Por outras palavras, Fernando Castro acha que é tempo de as «empresas perceberem que devem promover a parentalidade, porque o nosso País tem graves problemas económicos devido também à baixa da taxa de natalidade, como disse (e bem!), o governador do Banco de Portugal, dr. Vítor Constâncio».
Curiosamente, o factor natalidade tem sido arrolado à série de causas que contribuiu para mergulhar Portugal numa profunda recessão económica. E são economistas insuspeitos que começam a alertar para os efeitos nefastos do envelhecimento num País a braços com uma crise económica e a baixar sistematicamente a taxa de natalidade. Aliás, dados divulgados pela Organização da Nações Unidas (ONU) apontam para que a população portuguesa cresça até 2010 para 10.082.000 habitantes, diminuindo a partir daí até 8.302.000, em 2300.
Ser mais e custar menos
A Associação Portuguesa de Famílias Numerosas tem uma forma de proceder que não se baseia apenas no discurso mas numa actuação efectiva junto de quem de direito, isto é, «contribui decisivamente» para alterar a visão errada da família que está enraizada na sociedade».
Por outras palavras, o presidente Fernando Castro explica que a Associação «tem vindo a criar condições para que "ser mais, custe menos"».
Por outras palavras, o que se pretende é que «as famílias que sejam numerosas tenham uma vida menos dificultada através das facilidades que têm vindo a ser criadas». E esta acção tem-se vindo a fazer sentir, nomeadamente junto das empresas do País, numa sensibilização contínua para a defesa da família e para a criação de condições laborais que não excluam o apoio à família.
Por outro lado, a ANFN tem feito exercer a sua acção junto das autarquias.

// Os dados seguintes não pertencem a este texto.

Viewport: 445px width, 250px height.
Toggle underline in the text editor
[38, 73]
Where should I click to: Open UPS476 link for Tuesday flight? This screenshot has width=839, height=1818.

Aliás, segundo Fernando Castro, uma das autarquias do País acedeu criar «a tarifa familiar da água, nos termos em que a Associação a tem proposto».
A Associação garante que continuará a lutar junto das instituições no sentido de criar progressivamente condições de apoio para promover a família como um dos pilares da nossa sociedade.
Associação quer ver as empresas a promover a parentalidade: Retrato da família em Portugal é «desastroso» e, por isso, presidente da APFN defende que chegou o momento de haver uma «política familiar a sério»
Em 1994, a ONU consagrou o Ano Internacional da Família, sobre o tema "Família, Capacidades e Responsabilidades num Mundo em Transformação" e declarou a família como «a pequena democracia no coração da sociedade».
Direitos humanos, reforço das famílias, situação e necessidades das crianças, promoção das mulheres e erradicação da pobreza foram as grandes questões levantadas e que despertaram a consciência da necessidade de prestar atenção à dimensão familiar nos esforços de desenvolvimento.
Dez anos mais tarde, as Nações Unidas voltam a afirmar a importância de dar prosseguimento às celebrações e de conferir um novo ímpeto ao trabalho proposto em 1994.
Ao nível nacional, os governos são, então, convidados a formar comités coordenadores em parceria com outras organizações para a preparação, observação e fornecimento de informações à Assembleia-Geral da ONU.
O objectivo é rever os propósitos do Ano Internacional da Família e avaliar as realizações feitas, por forma a conseguir promover-se uma compreensão precisa destes assuntos, propor e iniciar acções e actividades e, particularmente, criar ambiente e capacidades institucionais em vários níveis, condutivos a estes esforços.